Unfortunately, it’s hard to get reliable data on the Japanese SVI. One website, for example, claims that about 14,000 sex videos are produced annually in Japan, compared to about 2000 in the USA, but provides no references. Still, it’s pretty clear that Japan has a massive sex video market, probably the biggest market in the world – certainly for its size.
To me, the most interesting feature of the Japanese SVI is that it appears to be less hidden, more mainstream than the Euro-American. It’s more ‘ordinary’, with scenes taking place in basic homes and hotel rooms rather than in the ‘palatial’ seaside residences of, presumably, Los Angeles or San Francisco. Many of the young women look like any attractive youngsters you might find in any shopping mall, and don’t feel the need to be tizzied up with ‘pornstar fingernails’ or revealing outfits. In fact, some are also in J-pop bands or mainstream movies. The atmosphere in these videos seems collegial, with a lot of beforehand-chit-chat and laughter. Yet, there are signs throughout of a male-dominated society, not so much in the role-playing – the female stars are often teachers or office managers, as well as ‘schoolgirls’ or bewhiskered cosplay cuties – as in certain giveaway behaviours, such as putting their hand in front of their mouths and giggling shyly when, presumably, asked a sexual question in interviews (I don’t understand Japanese). This may seem a minor thing, but in fact it’s endemic in Japanese SVs, and not found in other cultures. The noise they often make during intercourse – squealing like a stuck pig, if I may be so blunt – is also something of a problem. It just doesn’t happen with Euro-American performers, and it’s surely not a sign of empowerment. It also tends not to be such a feature with veterans of the industry.

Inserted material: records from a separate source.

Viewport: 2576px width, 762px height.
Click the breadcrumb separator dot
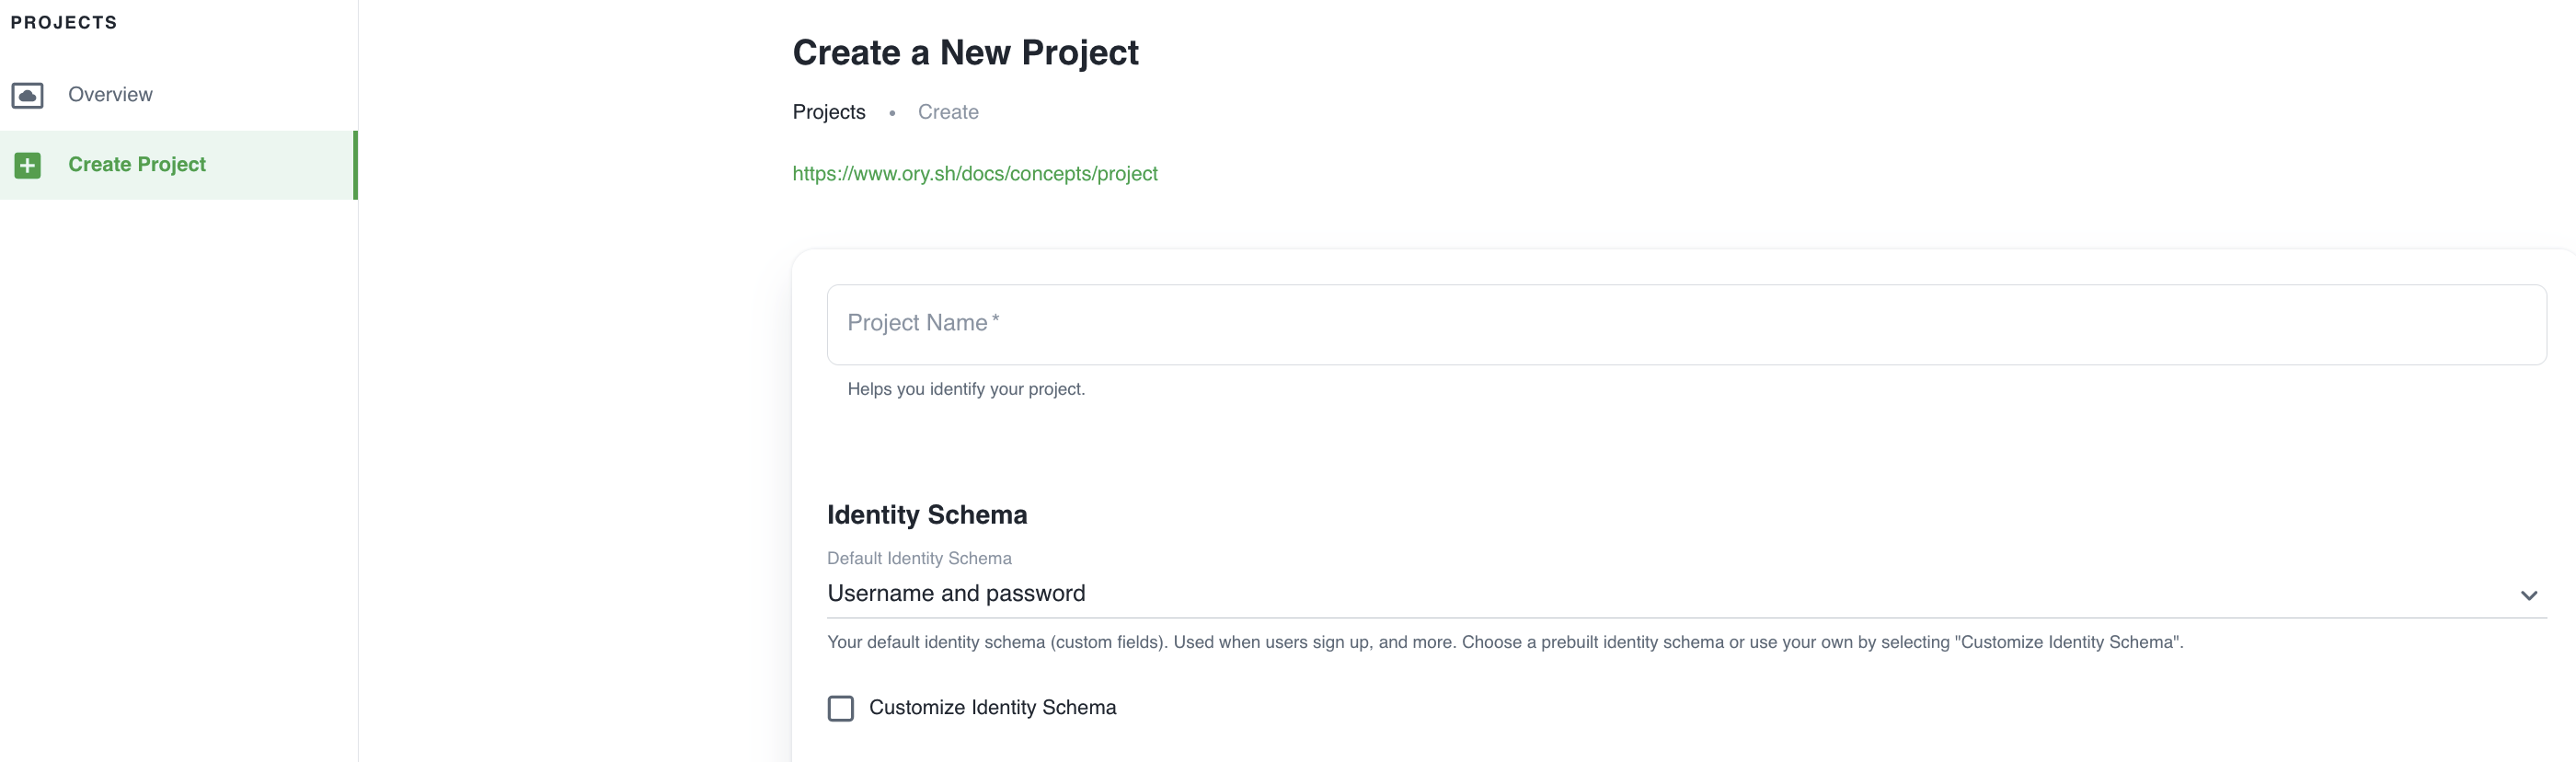pyautogui.click(x=891, y=113)
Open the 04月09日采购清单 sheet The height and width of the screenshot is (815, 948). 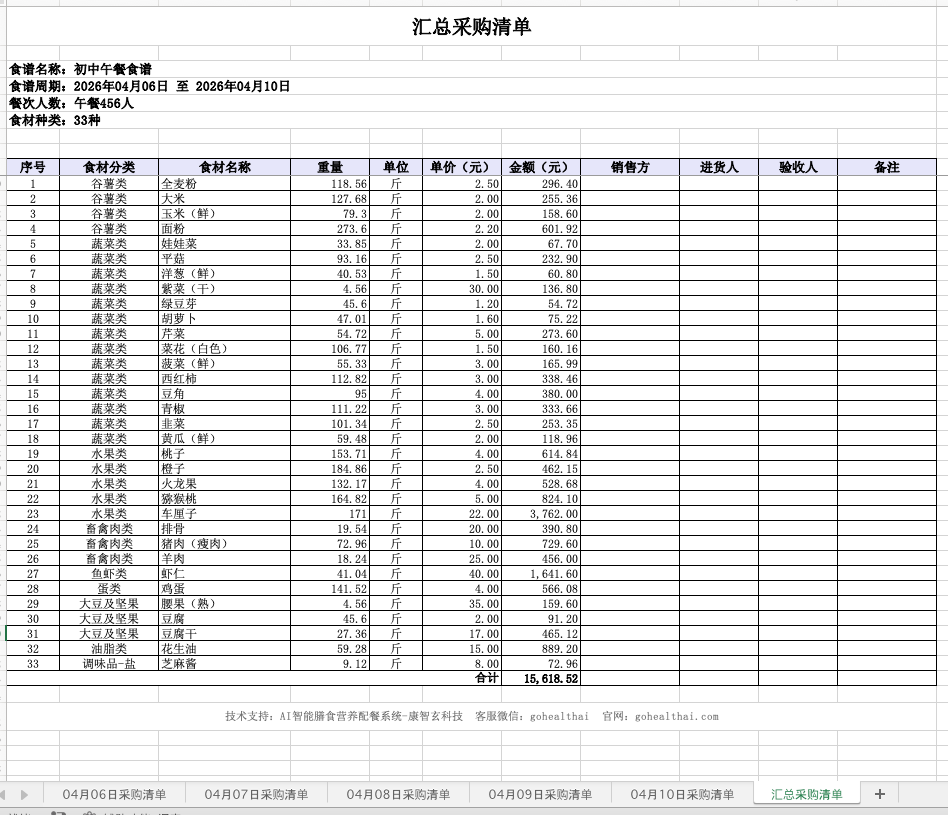click(x=543, y=792)
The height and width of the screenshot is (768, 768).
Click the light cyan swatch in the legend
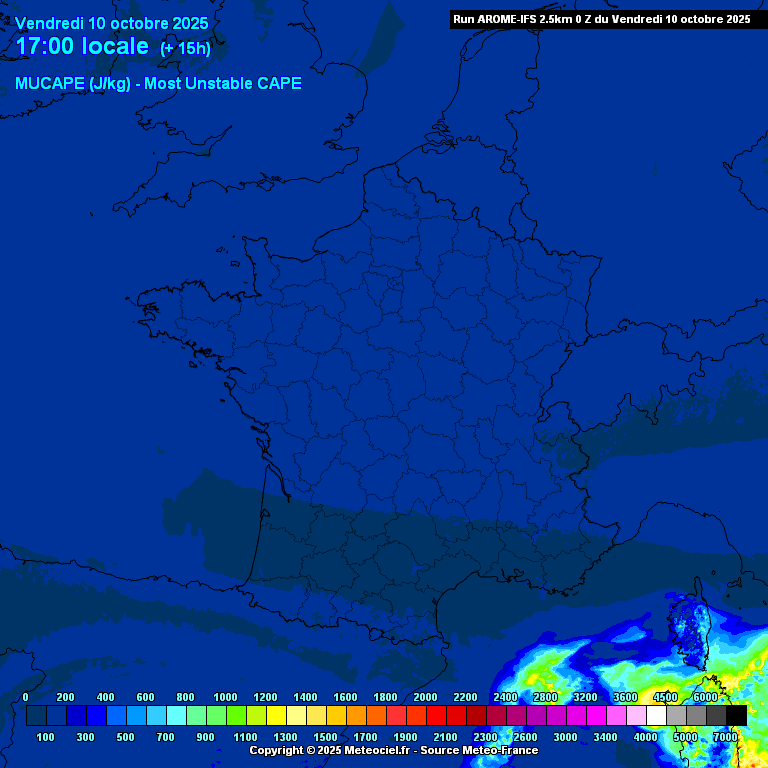pyautogui.click(x=176, y=715)
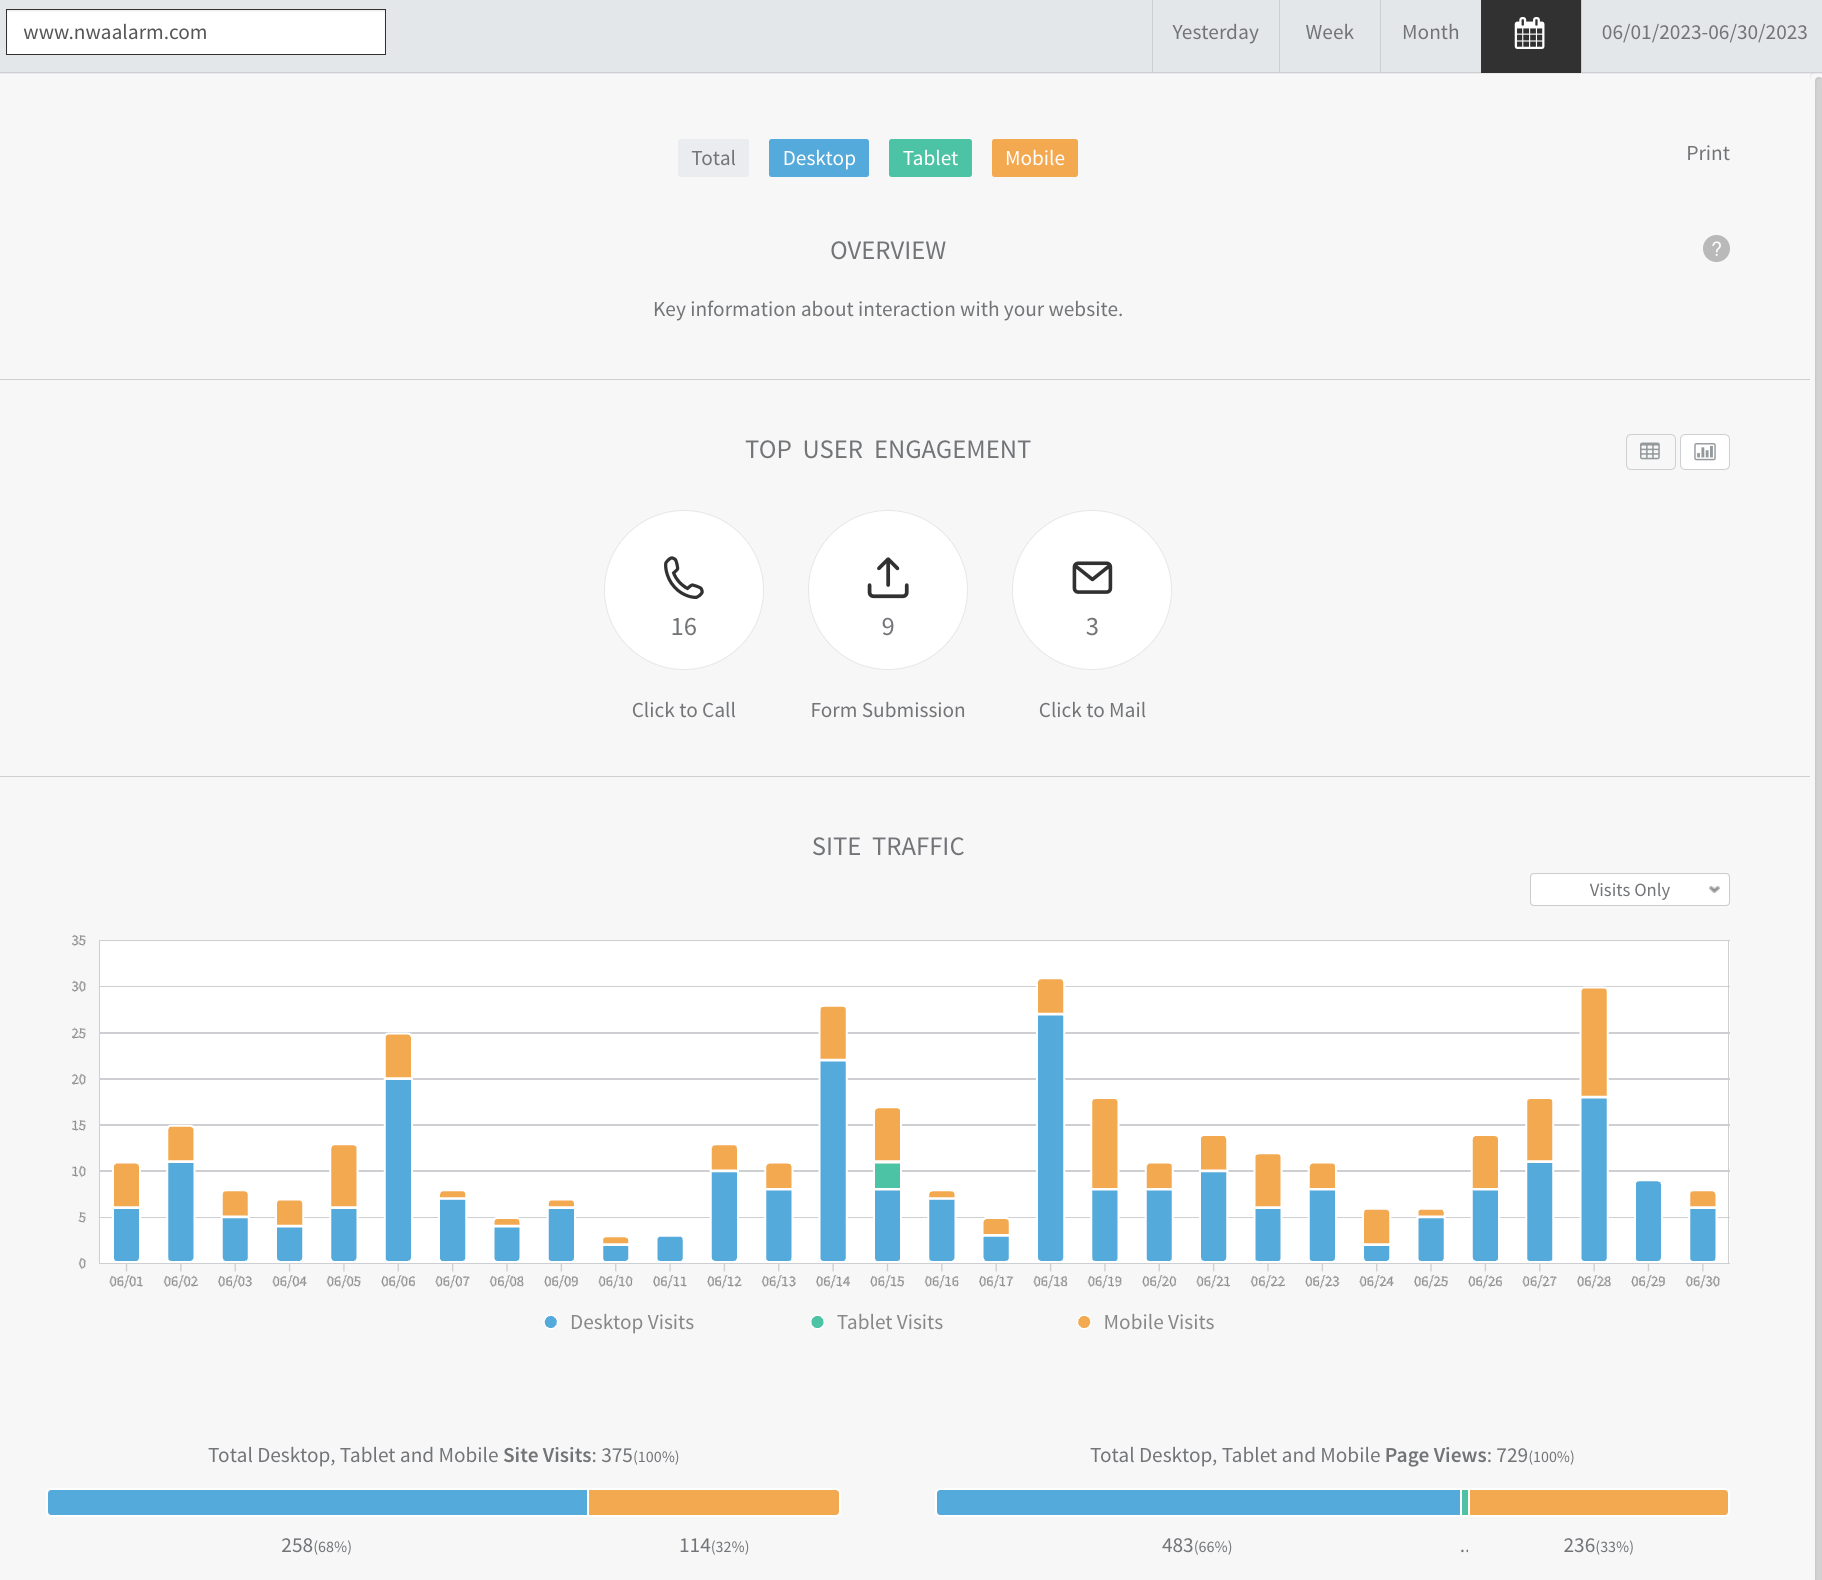Open the calendar date picker icon

click(x=1530, y=34)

The story-lines of Japanese sex videos are mostly absurd and somewhat formulaic. There’s the time-stop vids, the bus or train frottage leading to full-blown sex vids, the classroom-rape vids (whether of teacher or student), the vids of the kids having sex on the sofa while the family is chatting, oblivious, at the dining table in the same room, and so on. All good dirty fun, no doubt, but though the Japanese SVI world is almost mainstream, it still involves the compartmentalism that bedevils the human approach to sexuality, where there’s a place for everything and everything in its place. Is this compartmenting, or closeting, of sex, absolutely necessary to human civilisation? Opening the closet would surely reduce the exploitative aspect of the business – and allow us to examine just how exploitative it is, compared to say, the gig economy that many young (and older) people have to negotiate today. That’s an issue worth exploring.